* Task to carry out *
Although the entries contain pictures, write out only their text, exactly as it stands.

[Source data]
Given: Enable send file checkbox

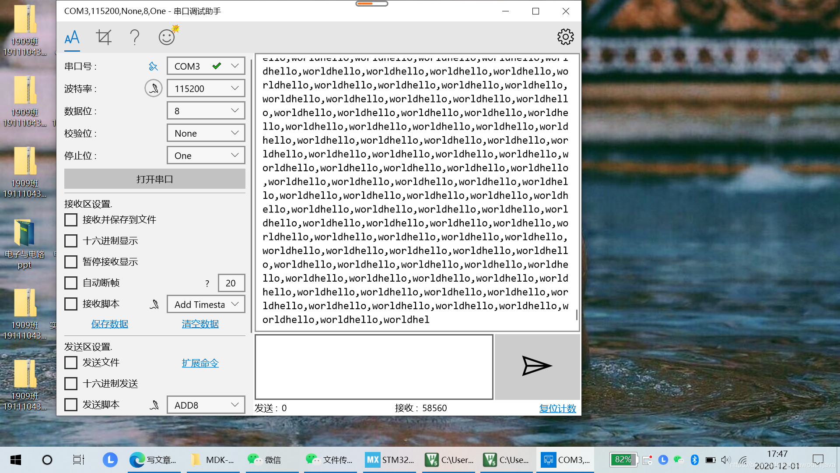Looking at the screenshot, I should point(71,362).

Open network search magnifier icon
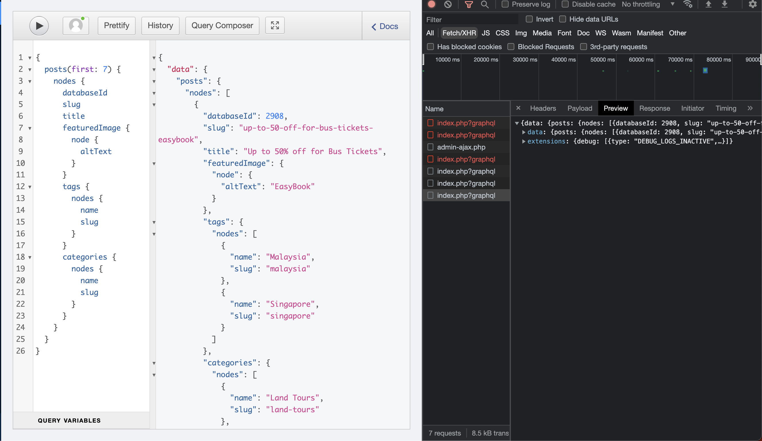(485, 4)
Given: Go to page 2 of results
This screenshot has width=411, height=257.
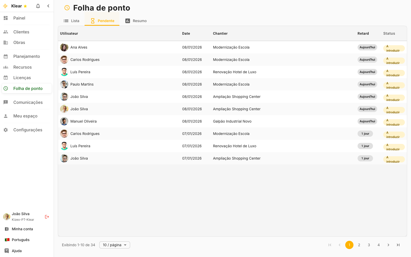Looking at the screenshot, I should point(359,245).
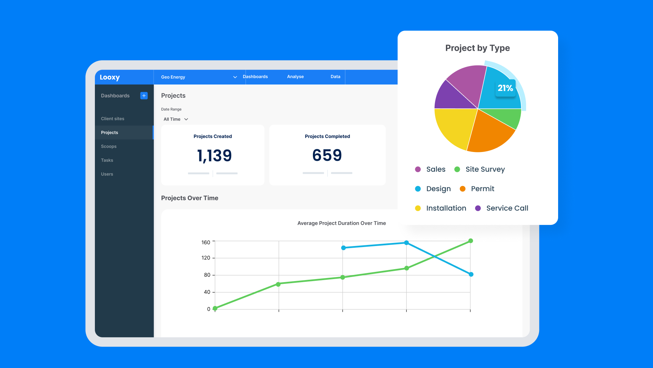
Task: Expand the Geo Energy dropdown
Action: [x=235, y=77]
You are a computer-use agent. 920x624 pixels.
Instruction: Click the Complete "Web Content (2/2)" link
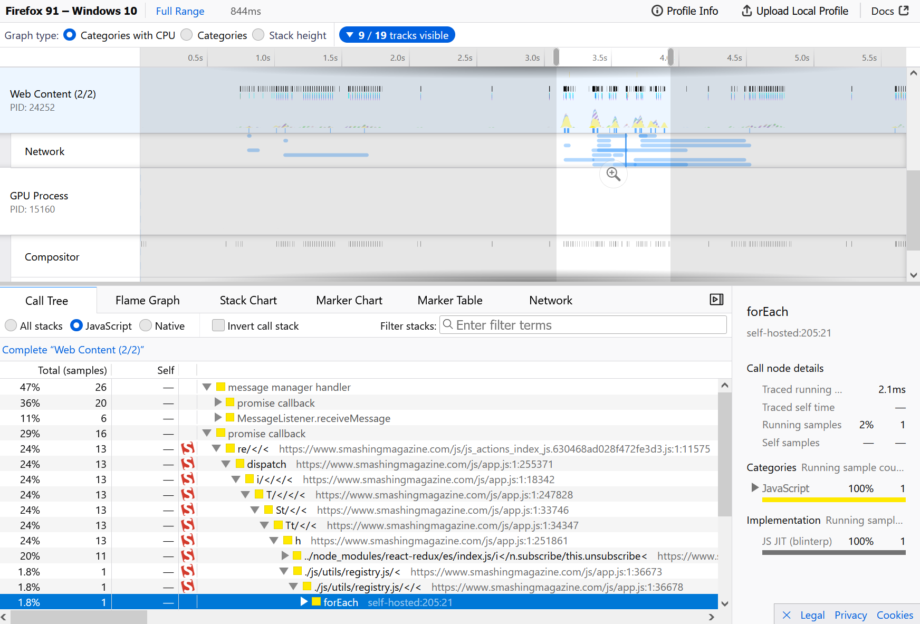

* Written answer *
Given: Enable send file checkbox

Looking at the screenshot, I should point(71,362).

Open network search magnifier icon
(485, 4)
Given: Go to page 2 of results
This screenshot has width=411, height=257.
Looking at the screenshot, I should point(359,245).
Task: Expand the Geo Energy dropdown
Action: [x=235, y=77]
You are a computer-use agent. 920x624 pixels.
Instruction: Click the Complete "Web Content (2/2)" link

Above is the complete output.